**Estratti dei dati**
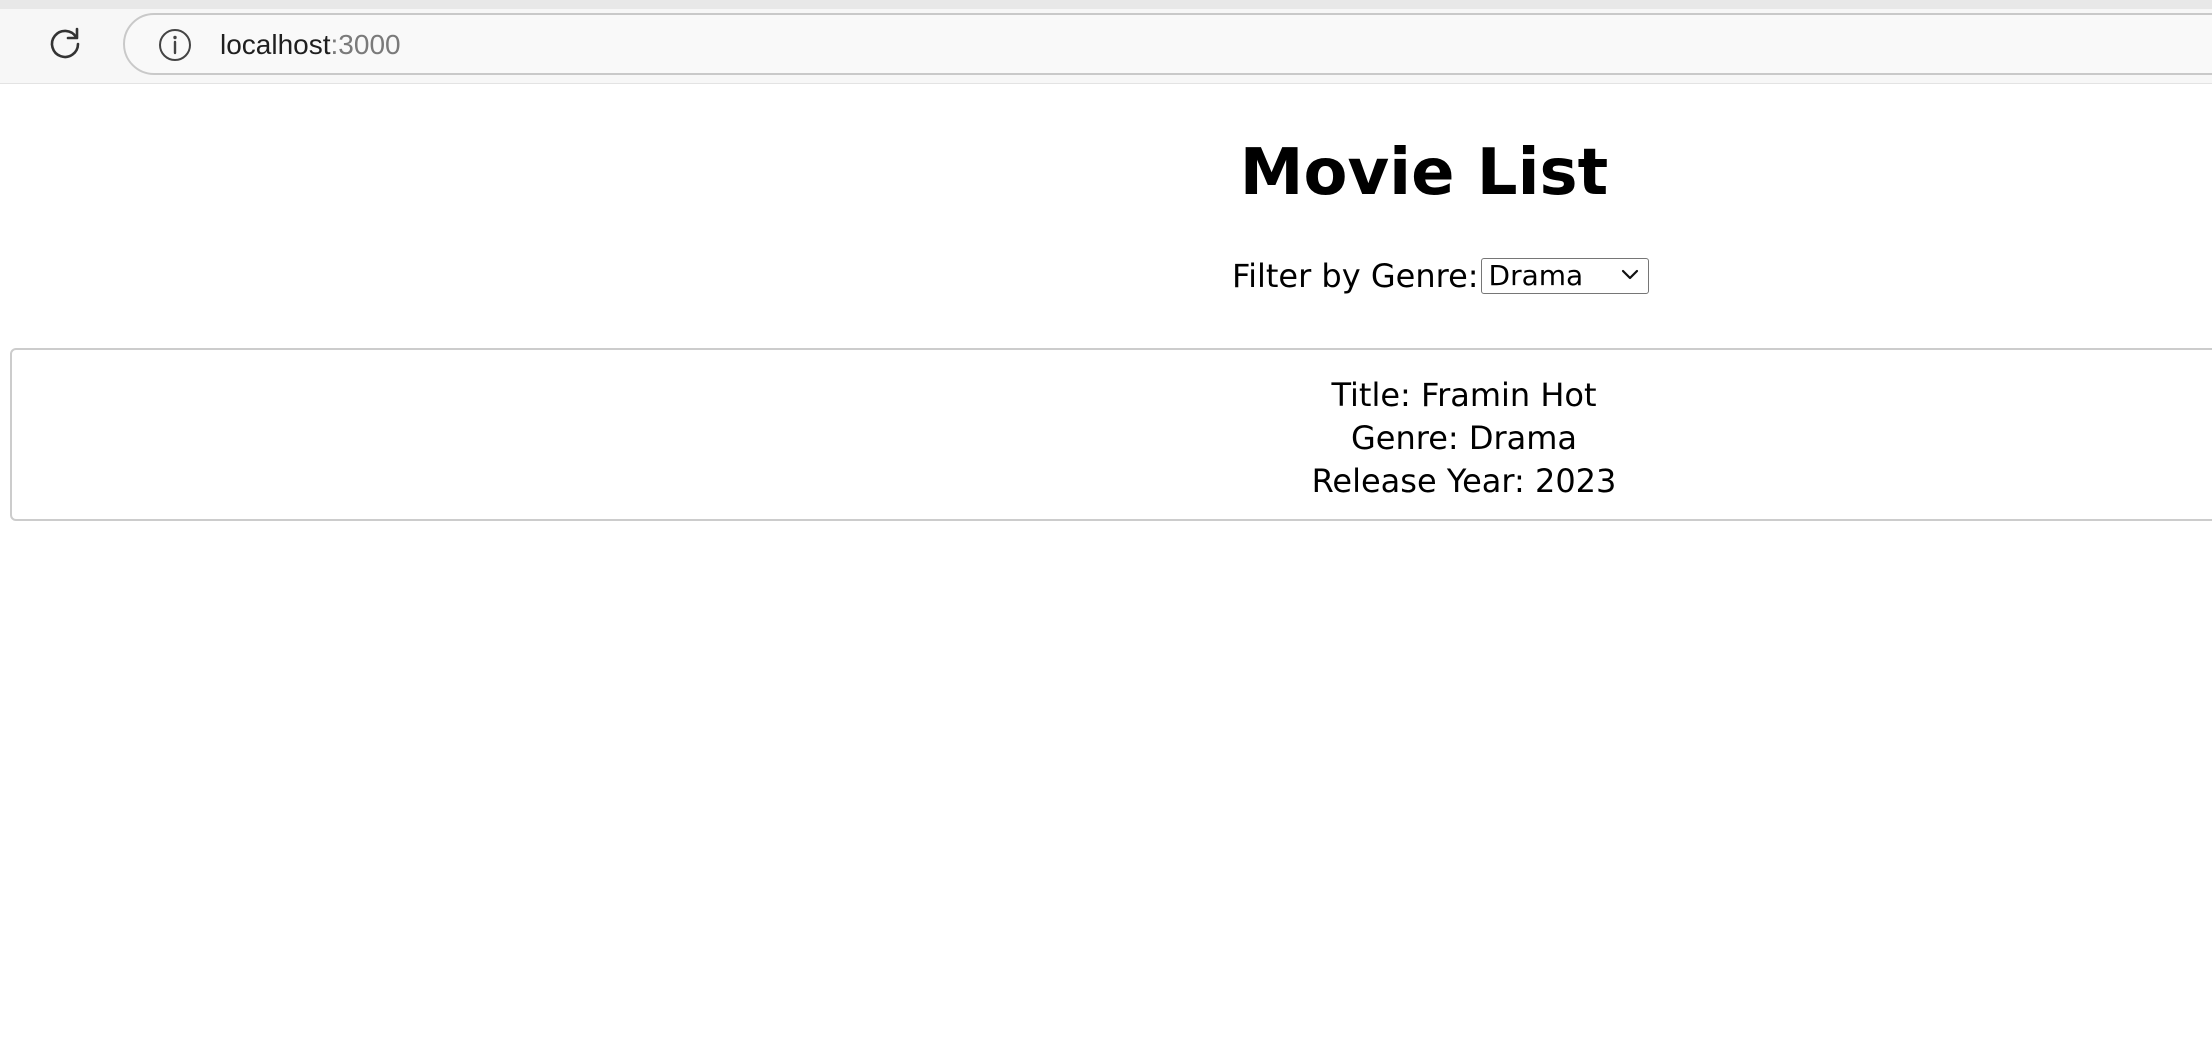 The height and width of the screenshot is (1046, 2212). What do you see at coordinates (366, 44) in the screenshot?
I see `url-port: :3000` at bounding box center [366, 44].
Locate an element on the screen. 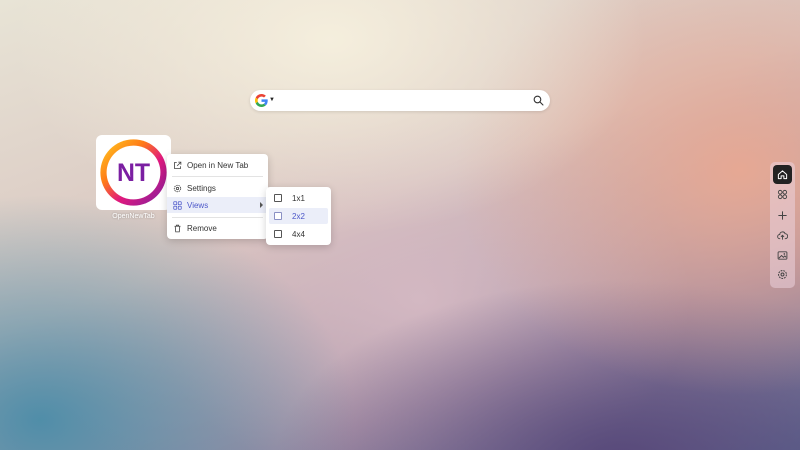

---

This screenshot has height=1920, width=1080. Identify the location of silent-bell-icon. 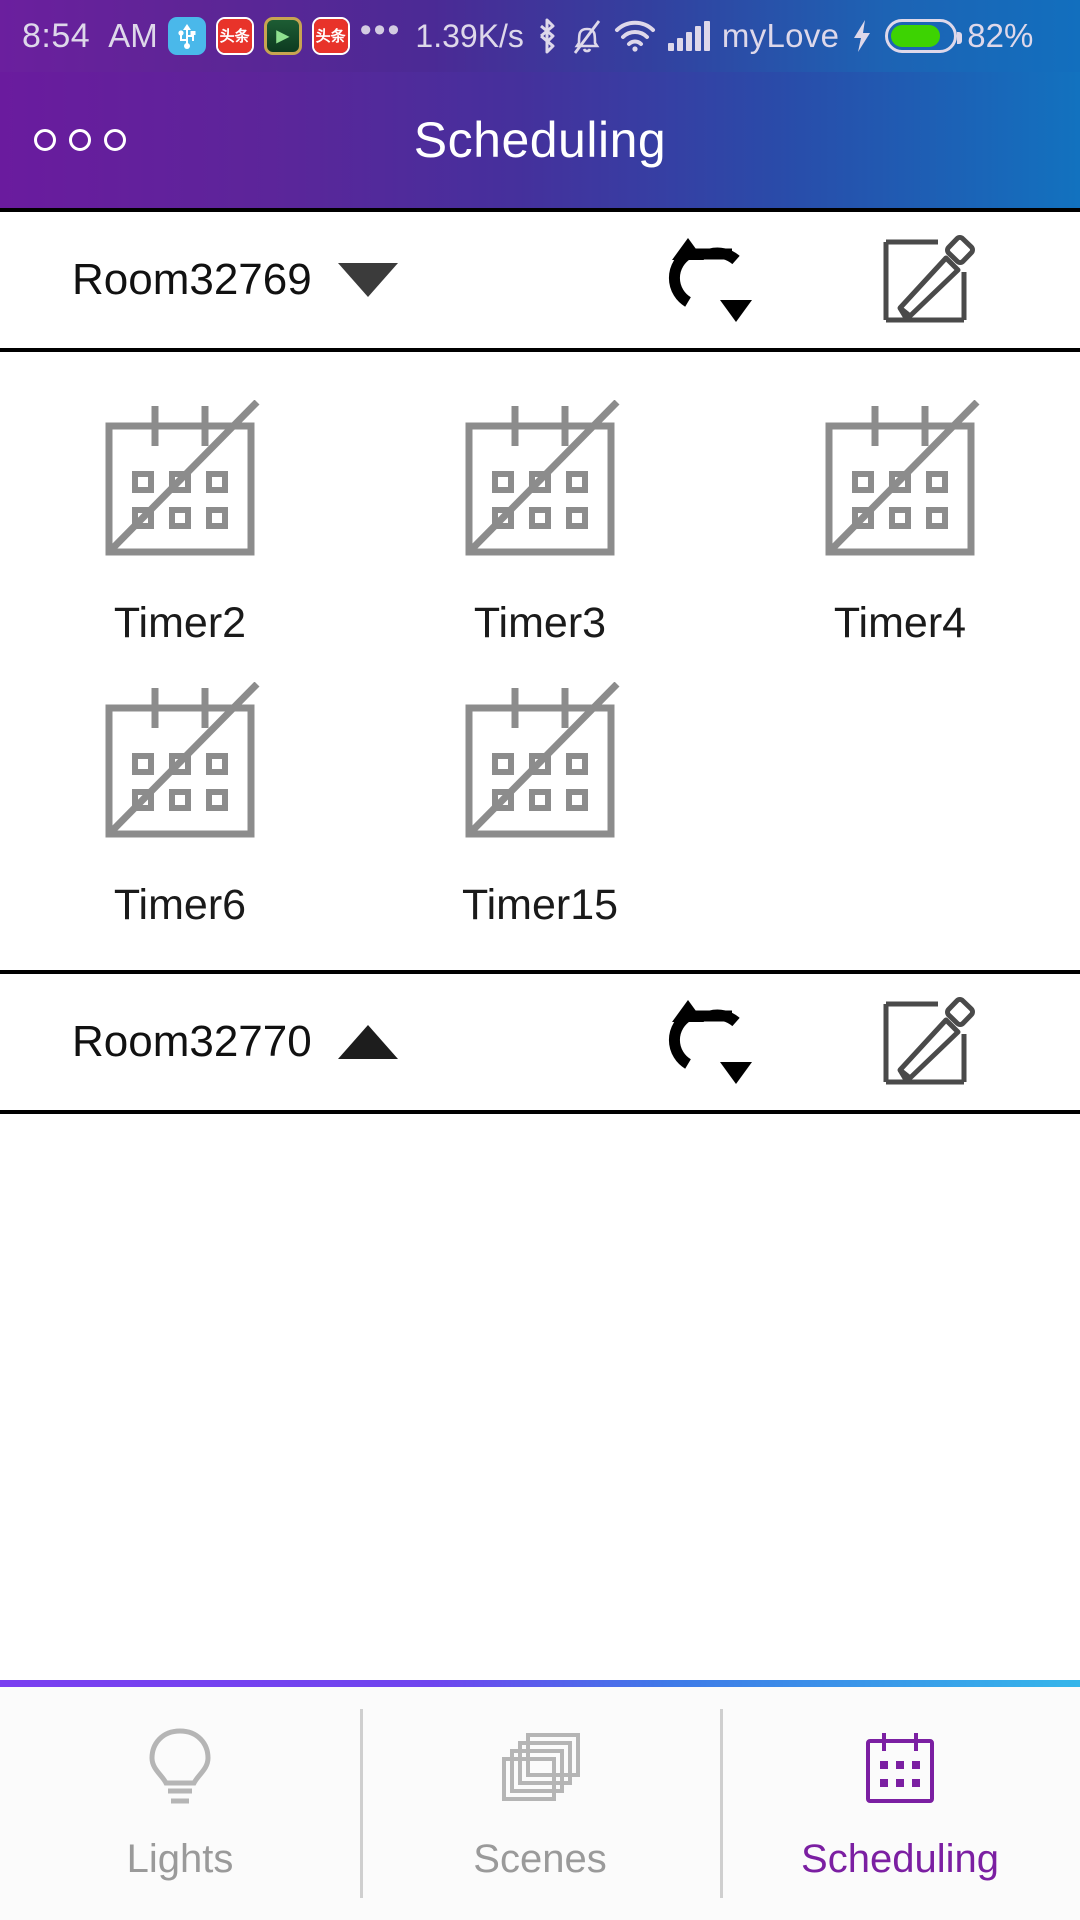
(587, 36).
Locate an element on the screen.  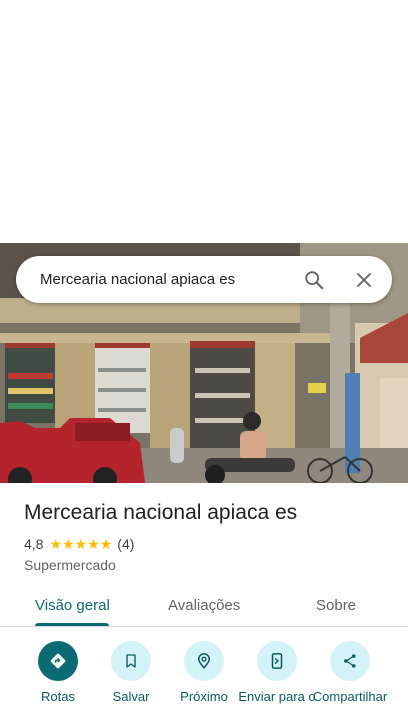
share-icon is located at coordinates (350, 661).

**Attività**
Riscrivi tale e quale la parte dell'elenco che comincia con la riga contenente "This screenshot has" e termina con la riga contenente "share-icon is located", includendo entrambe. Nella risposta tralascia le immagini.

**Soluzione**
This screenshot has height=1920, width=1080. Identify the location of silent-bell-icon. 
(587, 36).
Locate an element on the screen.  
share-icon is located at coordinates (350, 661).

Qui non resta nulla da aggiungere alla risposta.